Map<String, Object> attrs = player.attributes();

toMap() and fromMap(Map)

Used internally for persistence but also useful for serialization:

// Serialize (e.g., to send over HTTP)
Map<String, Object> data = player.toMap();

// Deserialize (e.g., after loading from a store)
player.fromMap(data);

Mass-assignment

Jaloquent provides two modes of mass-assignment to protect against over-posting vulnerabilities.

fill(Map) — permissive mode

Applies every key from the map unless the key is guarded. If no fillable set is declared, all non-guarded keys are accepted.

player.setGuarded("isAdmin"); // block this key

// "name" and "coins" are applied; "isAdmin" is silently dropped
player.fill(Map.of("name", "Bob", "coins", 100, "isAdmin", true));

update(Map) — strict mode

Applies only keys that are explicitly declared via setFillable. If no fillable set has been declared, update() is a safe no-op.

player.setFillable("name", "coins"); // explicit allowlist

// Only "name" and "coins" are applied; everything else is dropped
player.update(Map.of("name", "Bob", "coins", 100, "role", "admin"));

id is always block-listed

Both fill() and update() will never apply an "id" key, regardless of fillable or guarded declarations.

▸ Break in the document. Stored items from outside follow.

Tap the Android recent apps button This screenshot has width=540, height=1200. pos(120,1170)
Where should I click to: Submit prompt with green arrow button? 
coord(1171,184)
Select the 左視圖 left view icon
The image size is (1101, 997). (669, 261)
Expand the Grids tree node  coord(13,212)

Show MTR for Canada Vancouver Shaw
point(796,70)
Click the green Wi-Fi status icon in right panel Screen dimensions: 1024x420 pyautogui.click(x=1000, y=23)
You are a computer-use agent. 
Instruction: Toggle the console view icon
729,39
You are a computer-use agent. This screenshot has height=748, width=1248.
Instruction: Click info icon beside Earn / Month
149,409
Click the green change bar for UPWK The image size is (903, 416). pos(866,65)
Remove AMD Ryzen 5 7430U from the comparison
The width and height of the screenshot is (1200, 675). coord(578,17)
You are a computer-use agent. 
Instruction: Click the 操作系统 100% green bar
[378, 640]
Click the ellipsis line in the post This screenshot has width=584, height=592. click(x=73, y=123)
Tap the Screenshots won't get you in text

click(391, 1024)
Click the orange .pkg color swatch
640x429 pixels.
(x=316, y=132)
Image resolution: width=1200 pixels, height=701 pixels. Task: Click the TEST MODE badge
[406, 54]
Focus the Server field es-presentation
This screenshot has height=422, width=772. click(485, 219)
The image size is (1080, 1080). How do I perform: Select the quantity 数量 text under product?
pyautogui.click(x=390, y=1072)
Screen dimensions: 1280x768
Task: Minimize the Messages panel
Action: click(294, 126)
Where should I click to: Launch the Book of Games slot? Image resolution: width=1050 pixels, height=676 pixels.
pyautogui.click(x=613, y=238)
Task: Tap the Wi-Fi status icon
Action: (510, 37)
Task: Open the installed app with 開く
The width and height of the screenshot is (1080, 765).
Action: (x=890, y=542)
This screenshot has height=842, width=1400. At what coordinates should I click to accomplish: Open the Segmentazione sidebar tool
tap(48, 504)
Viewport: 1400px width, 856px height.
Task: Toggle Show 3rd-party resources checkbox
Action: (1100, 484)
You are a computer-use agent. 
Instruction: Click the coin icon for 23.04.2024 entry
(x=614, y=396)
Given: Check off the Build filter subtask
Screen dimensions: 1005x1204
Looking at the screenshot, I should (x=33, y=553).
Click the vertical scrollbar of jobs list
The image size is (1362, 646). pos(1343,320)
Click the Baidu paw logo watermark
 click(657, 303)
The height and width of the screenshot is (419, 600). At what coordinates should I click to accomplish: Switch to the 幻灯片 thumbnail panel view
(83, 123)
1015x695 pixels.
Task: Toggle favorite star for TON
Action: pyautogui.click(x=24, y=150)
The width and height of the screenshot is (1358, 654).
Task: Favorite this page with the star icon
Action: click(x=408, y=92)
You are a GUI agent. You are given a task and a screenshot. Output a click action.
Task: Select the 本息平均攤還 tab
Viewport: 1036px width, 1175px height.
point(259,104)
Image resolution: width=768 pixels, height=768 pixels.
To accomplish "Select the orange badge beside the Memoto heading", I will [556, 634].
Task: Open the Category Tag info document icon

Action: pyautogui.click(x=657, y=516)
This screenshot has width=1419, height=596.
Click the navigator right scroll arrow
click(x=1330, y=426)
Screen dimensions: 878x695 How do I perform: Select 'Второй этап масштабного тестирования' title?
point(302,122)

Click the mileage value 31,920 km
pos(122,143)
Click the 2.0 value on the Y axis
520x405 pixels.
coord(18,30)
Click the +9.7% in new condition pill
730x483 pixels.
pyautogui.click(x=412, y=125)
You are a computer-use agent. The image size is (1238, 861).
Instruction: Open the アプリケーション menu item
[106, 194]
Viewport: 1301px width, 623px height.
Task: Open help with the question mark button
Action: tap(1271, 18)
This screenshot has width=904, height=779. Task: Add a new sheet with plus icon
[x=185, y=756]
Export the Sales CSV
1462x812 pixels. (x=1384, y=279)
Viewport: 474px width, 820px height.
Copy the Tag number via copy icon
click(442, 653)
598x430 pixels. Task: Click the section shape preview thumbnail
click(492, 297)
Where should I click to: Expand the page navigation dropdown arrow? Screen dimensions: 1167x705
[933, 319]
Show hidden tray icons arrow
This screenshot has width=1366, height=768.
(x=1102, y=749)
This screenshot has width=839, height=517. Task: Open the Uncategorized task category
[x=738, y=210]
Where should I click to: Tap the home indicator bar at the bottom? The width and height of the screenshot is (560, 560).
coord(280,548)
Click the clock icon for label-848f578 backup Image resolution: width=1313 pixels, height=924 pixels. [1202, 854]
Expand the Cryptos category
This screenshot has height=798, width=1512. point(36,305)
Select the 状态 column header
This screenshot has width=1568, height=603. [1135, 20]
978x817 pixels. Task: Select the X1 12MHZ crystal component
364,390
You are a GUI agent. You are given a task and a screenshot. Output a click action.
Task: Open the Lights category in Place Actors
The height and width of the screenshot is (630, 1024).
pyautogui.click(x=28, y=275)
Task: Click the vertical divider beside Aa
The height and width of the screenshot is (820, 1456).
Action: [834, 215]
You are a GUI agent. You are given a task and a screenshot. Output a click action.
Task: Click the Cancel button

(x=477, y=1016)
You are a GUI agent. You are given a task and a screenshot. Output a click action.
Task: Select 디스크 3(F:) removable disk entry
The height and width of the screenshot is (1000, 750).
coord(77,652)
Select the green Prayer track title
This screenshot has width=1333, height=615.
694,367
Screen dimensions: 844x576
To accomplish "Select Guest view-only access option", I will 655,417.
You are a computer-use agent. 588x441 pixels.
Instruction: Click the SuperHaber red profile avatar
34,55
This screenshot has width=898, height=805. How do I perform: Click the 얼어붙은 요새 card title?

Declaring fillable and guarded keys

// Only "name" and "coins" may be mass-assigned via update()
setFillable("name", "coins");

// Additional keys blocked from fill() even if fillable is empty
setGuarded("isAdmin", "role");
Method Returns
getFillable() Unmodifiable Set<String>
getGuarded() Unmodifiable Set<String>

Prefer update() in web or API handlers where you forward user-supplied maps directly to a model — it provides strict field-level control.


Persistence shortcuts

These convenience methods delegate directly to the given repository.

save(repo)

Upserts the model and returns this for chaining:

player.setName("Alice").save(repo); // chained
// or
player.save(repo);

delete(repo)

Deletes the model by its current id:

player.delete(repo);

Model.find(repo, id) — static helper

Player player = Model.find(repo, "some-uuid"); // null if not found

BaseModel contract

Model inherits from BaseModel, which defines:

Method Description
getId() Return the primary key string
setId(String) Update the primary key
getStoragePath(String prefix) Returns prefix/id (or bare id when prefix is blank)
toMap() Abstract — serialize to flat map
fromMap(Map) Abstract — populate from flat map

The storage path is used by flat-map DataStore implementations to locate records. When a TableRegistry entry exists for the prefix, the SQL path is used instead.